TRY IT :: Write out every entry again exactly as it stands.

[Saved entries]
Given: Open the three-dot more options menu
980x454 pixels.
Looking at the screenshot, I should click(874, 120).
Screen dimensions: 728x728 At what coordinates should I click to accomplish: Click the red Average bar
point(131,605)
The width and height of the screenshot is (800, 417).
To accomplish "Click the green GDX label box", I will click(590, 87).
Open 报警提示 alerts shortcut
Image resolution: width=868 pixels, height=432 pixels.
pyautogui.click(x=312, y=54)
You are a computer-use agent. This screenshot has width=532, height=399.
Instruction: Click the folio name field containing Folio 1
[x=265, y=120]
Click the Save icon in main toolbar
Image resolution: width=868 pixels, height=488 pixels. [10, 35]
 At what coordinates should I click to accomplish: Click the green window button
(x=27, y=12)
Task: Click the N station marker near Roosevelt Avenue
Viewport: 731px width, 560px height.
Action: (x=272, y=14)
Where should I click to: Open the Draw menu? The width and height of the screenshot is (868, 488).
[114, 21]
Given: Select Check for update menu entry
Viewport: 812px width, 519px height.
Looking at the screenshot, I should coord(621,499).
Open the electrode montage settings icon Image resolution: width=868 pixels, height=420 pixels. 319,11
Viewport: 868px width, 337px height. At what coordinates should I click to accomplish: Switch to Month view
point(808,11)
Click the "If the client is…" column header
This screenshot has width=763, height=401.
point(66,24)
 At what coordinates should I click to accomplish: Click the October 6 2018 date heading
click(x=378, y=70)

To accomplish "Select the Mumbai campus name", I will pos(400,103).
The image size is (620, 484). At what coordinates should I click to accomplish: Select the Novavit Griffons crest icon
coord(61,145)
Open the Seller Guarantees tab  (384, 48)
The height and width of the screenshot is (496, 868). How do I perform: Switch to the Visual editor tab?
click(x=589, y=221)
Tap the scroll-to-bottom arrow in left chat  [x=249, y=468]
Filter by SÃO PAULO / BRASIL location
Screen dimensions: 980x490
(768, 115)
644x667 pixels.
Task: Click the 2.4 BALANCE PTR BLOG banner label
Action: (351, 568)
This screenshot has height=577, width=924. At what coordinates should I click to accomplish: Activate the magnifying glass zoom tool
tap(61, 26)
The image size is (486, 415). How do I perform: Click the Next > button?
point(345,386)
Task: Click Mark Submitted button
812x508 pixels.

REPLY TO THE EXERCISE ::
Given: Open the three-dot more options menu
980x454 pixels.
Looking at the screenshot, I should click(874, 120).
Screen dimensions: 728x728 At what coordinates should I click to accomplish: Click the red Average bar
point(131,605)
The width and height of the screenshot is (800, 417).
To accomplish "Click the green GDX label box", I will click(590, 87).
Open 报警提示 alerts shortcut
Image resolution: width=868 pixels, height=432 pixels.
pyautogui.click(x=312, y=54)
You are a computer-use agent. This screenshot has width=532, height=399.
Instruction: Click the folio name field containing Folio 1
[x=265, y=120]
Click the Save icon in main toolbar
Image resolution: width=868 pixels, height=488 pixels. [10, 35]
 At what coordinates should I click to accomplish: Click the green window button
(x=27, y=12)
Task: Click the N station marker near Roosevelt Avenue
Viewport: 731px width, 560px height.
Action: (x=272, y=14)
Where should I click to: Open the Draw menu? The width and height of the screenshot is (868, 488).
[114, 21]
Given: Select Check for update menu entry
Viewport: 812px width, 519px height.
Looking at the screenshot, I should coord(621,499).
Open the electrode montage settings icon Image resolution: width=868 pixels, height=420 pixels. 319,11
Viewport: 868px width, 337px height. At what coordinates should I click to accomplish: Switch to Month view
point(808,11)
Click the "If the client is…" column header
This screenshot has width=763, height=401.
point(66,24)
 At what coordinates should I click to accomplish: Click the October 6 2018 date heading
click(x=378, y=70)

To accomplish "Select the Mumbai campus name", I will pos(400,103).
The image size is (620, 484). At what coordinates should I click to accomplish: Select the Novavit Griffons crest icon
coord(61,145)
Open the Seller Guarantees tab  (384, 48)
The height and width of the screenshot is (496, 868). How do I perform: Switch to the Visual editor tab?
click(x=589, y=221)
Tap the scroll-to-bottom arrow in left chat  [x=249, y=468]
Filter by SÃO PAULO / BRASIL location
Screen dimensions: 980x490
(768, 115)
644x667 pixels.
Task: Click the 2.4 BALANCE PTR BLOG banner label
Action: (351, 568)
This screenshot has height=577, width=924. At what coordinates should I click to accomplish: Activate the magnifying glass zoom tool
tap(61, 26)
The image size is (486, 415). How do I perform: Click the Next > button?
point(345,386)
Task: Click Mark Submitted button
812x508 pixels.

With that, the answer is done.